Worked with Ed the Scotsman today on the house drawing details. My coworker Julieta did all the work, and I just asked a few questions and made some minor tweaks and sheet layouts, and so I kind of feel like she should get to have her work critiqued rather than me, since its pretty good experience and Ed is a really experienced detailer.
I can't complain, I'll take the experience, although there's bound to be be semantic issues and drafting and building conventions that don't align between Europe , Mexico, and the US.
For example, this is a house with two floors- an upstairs and a downstairs (no basement). The downstairs is about the same level as the ground around the house. In Mexico and Europe, the upstairs floor is called the first floor, and the downstairs is called the ground floor.
It makes sense if you call the second floor the first floor above the ground which is why they call it that.

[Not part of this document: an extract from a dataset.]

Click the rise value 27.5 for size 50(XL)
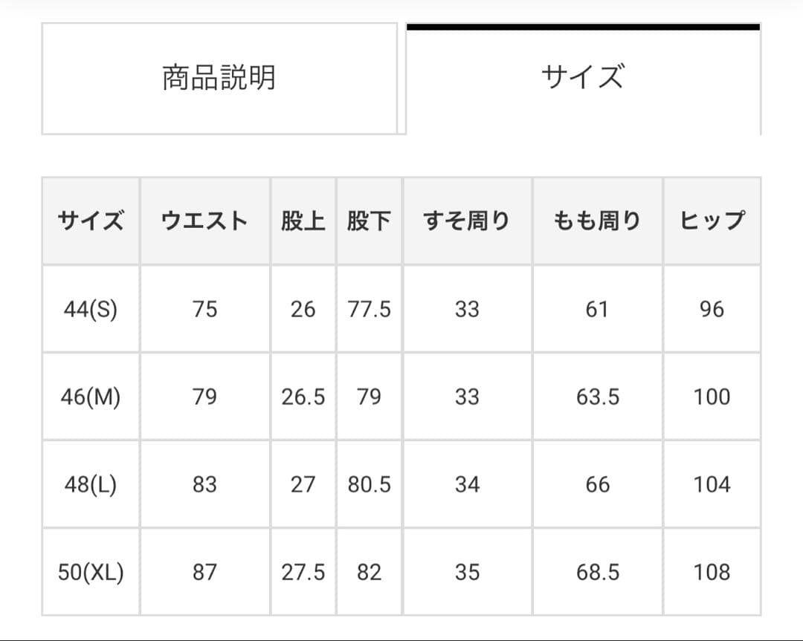Viewport: 803px width, 641px height. [303, 572]
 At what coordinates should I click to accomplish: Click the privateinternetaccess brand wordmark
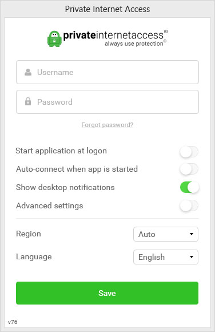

I guess if you think about a building like a chart, you have a baseline of 0 and you have to go up to 1. The convention falls apart when you lamely admit that in a typical 2 story house, there is no second floor.
Absolutely riveting, I'm sure.
Anyway, today I saw another example of the subversive and allegorical approach Mexicans seem to favor in dealing with big political issues. Apparently there's a town in Mexico that is so filled with corrupt officials (locally known as rateros [rats]) that one man is running his cat, Morris, in campaign for mayor.
The campaign quickly went viral, some graphic designers lent a hand, and now everyone in Mexico knows about the state of corruption in Xalapa. Maybe something different will happen this election as a result.